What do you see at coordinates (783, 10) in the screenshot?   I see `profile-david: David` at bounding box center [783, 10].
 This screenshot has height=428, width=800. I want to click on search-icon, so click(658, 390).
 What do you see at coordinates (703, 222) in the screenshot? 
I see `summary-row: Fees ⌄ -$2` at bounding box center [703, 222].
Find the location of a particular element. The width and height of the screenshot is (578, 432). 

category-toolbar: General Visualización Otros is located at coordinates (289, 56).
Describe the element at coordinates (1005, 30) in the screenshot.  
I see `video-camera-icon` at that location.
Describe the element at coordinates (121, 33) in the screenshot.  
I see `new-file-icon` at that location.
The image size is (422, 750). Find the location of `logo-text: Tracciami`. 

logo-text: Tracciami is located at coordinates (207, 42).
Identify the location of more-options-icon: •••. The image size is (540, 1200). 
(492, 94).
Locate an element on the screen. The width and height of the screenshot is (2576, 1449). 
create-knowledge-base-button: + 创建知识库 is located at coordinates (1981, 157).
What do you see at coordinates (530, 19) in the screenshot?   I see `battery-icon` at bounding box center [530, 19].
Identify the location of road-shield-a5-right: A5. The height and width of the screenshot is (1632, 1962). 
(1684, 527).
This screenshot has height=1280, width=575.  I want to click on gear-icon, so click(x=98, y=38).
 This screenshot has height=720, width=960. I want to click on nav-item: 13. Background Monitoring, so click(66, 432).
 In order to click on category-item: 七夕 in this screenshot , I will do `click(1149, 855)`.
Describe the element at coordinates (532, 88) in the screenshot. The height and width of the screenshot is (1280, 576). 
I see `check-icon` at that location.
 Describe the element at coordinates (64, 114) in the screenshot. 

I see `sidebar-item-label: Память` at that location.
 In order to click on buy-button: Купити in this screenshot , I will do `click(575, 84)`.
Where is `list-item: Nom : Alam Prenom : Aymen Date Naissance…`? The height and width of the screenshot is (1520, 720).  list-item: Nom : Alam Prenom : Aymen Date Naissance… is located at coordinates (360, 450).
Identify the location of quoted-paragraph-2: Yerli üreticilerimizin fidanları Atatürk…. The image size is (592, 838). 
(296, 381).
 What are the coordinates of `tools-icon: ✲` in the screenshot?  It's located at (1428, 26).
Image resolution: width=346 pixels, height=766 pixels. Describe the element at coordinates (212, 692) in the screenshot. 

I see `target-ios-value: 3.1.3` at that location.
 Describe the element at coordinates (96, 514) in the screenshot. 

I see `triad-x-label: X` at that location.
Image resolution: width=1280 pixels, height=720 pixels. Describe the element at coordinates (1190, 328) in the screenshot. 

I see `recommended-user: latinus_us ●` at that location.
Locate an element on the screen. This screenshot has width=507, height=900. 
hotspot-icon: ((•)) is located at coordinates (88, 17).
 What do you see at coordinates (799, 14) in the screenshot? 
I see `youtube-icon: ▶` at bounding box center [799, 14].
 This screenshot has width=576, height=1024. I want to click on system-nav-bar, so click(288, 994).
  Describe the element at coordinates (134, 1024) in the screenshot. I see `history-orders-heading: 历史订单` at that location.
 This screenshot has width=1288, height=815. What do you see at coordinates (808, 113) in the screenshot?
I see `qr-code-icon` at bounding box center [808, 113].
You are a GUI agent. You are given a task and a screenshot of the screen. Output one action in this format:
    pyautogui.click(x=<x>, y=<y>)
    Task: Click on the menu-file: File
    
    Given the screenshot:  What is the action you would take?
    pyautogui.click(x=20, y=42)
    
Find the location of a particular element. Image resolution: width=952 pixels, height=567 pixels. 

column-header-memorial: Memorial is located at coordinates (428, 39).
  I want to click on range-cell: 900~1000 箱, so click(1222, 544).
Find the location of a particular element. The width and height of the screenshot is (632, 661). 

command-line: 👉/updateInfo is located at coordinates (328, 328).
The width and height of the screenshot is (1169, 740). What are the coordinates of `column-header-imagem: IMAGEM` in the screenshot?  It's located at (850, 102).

**INSTRUCTION**
Copy every one of the records above, keeping each line exactly as it appears.

**EXPECTED ANSWER**
What do you see at coordinates (783, 10) in the screenshot?   I see `profile-david: David` at bounding box center [783, 10].
 This screenshot has height=428, width=800. I want to click on search-icon, so click(658, 390).
 What do you see at coordinates (703, 222) in the screenshot? 
I see `summary-row: Fees ⌄ -$2` at bounding box center [703, 222].
Find the location of a particular element. The width and height of the screenshot is (578, 432). 

category-toolbar: General Visualización Otros is located at coordinates (289, 56).
Describe the element at coordinates (1005, 30) in the screenshot.  
I see `video-camera-icon` at that location.
Describe the element at coordinates (121, 33) in the screenshot.  
I see `new-file-icon` at that location.
The image size is (422, 750). Find the location of `logo-text: Tracciami`. 

logo-text: Tracciami is located at coordinates (207, 42).
Identify the location of more-options-icon: •••. The image size is (540, 1200). 
(492, 94).
Locate an element on the screen. The width and height of the screenshot is (2576, 1449). 
create-knowledge-base-button: + 创建知识库 is located at coordinates (1981, 157).
What do you see at coordinates (530, 19) in the screenshot?   I see `battery-icon` at bounding box center [530, 19].
Identify the location of road-shield-a5-right: A5. The height and width of the screenshot is (1632, 1962). 
(1684, 527).
This screenshot has height=1280, width=575.  I want to click on gear-icon, so click(x=98, y=38).
 This screenshot has height=720, width=960. I want to click on nav-item: 13. Background Monitoring, so click(66, 432).
 In order to click on category-item: 七夕 in this screenshot , I will do `click(1149, 855)`.
Describe the element at coordinates (532, 88) in the screenshot. The height and width of the screenshot is (1280, 576). 
I see `check-icon` at that location.
 Describe the element at coordinates (64, 114) in the screenshot. 

I see `sidebar-item-label: Память` at that location.
 In order to click on buy-button: Купити in this screenshot , I will do `click(575, 84)`.
Where is `list-item: Nom : Alam Prenom : Aymen Date Naissance…`? The height and width of the screenshot is (1520, 720).  list-item: Nom : Alam Prenom : Aymen Date Naissance… is located at coordinates (360, 450).
Identify the location of quoted-paragraph-2: Yerli üreticilerimizin fidanları Atatürk…. The image size is (592, 838). 
(296, 381).
 What are the coordinates of `tools-icon: ✲` in the screenshot?  It's located at (1428, 26).
Image resolution: width=346 pixels, height=766 pixels. Describe the element at coordinates (212, 692) in the screenshot. 

I see `target-ios-value: 3.1.3` at that location.
 Describe the element at coordinates (96, 514) in the screenshot. 

I see `triad-x-label: X` at that location.
Image resolution: width=1280 pixels, height=720 pixels. Describe the element at coordinates (1190, 328) in the screenshot. 

I see `recommended-user: latinus_us ●` at that location.
Locate an element on the screen. This screenshot has width=507, height=900. 
hotspot-icon: ((•)) is located at coordinates (88, 17).
 What do you see at coordinates (799, 14) in the screenshot? 
I see `youtube-icon: ▶` at bounding box center [799, 14].
 This screenshot has width=576, height=1024. I want to click on system-nav-bar, so click(288, 994).
  Describe the element at coordinates (134, 1024) in the screenshot. I see `history-orders-heading: 历史订单` at that location.
 This screenshot has width=1288, height=815. What do you see at coordinates (808, 113) in the screenshot?
I see `qr-code-icon` at bounding box center [808, 113].
You are a GUI agent. You are given a task and a screenshot of the screen. Output one action in this format:
    pyautogui.click(x=<x>, y=<y>)
    Task: Click on the menu-file: File
    
    Given the screenshot:  What is the action you would take?
    pyautogui.click(x=20, y=42)
    
Find the location of a particular element. Image resolution: width=952 pixels, height=567 pixels. 

column-header-memorial: Memorial is located at coordinates (428, 39).
  I want to click on range-cell: 900~1000 箱, so click(1222, 544).
Find the location of a particular element. The width and height of the screenshot is (632, 661). 

command-line: 👉/updateInfo is located at coordinates (328, 328).
The width and height of the screenshot is (1169, 740). What are the coordinates of `column-header-imagem: IMAGEM` in the screenshot?  It's located at (850, 102).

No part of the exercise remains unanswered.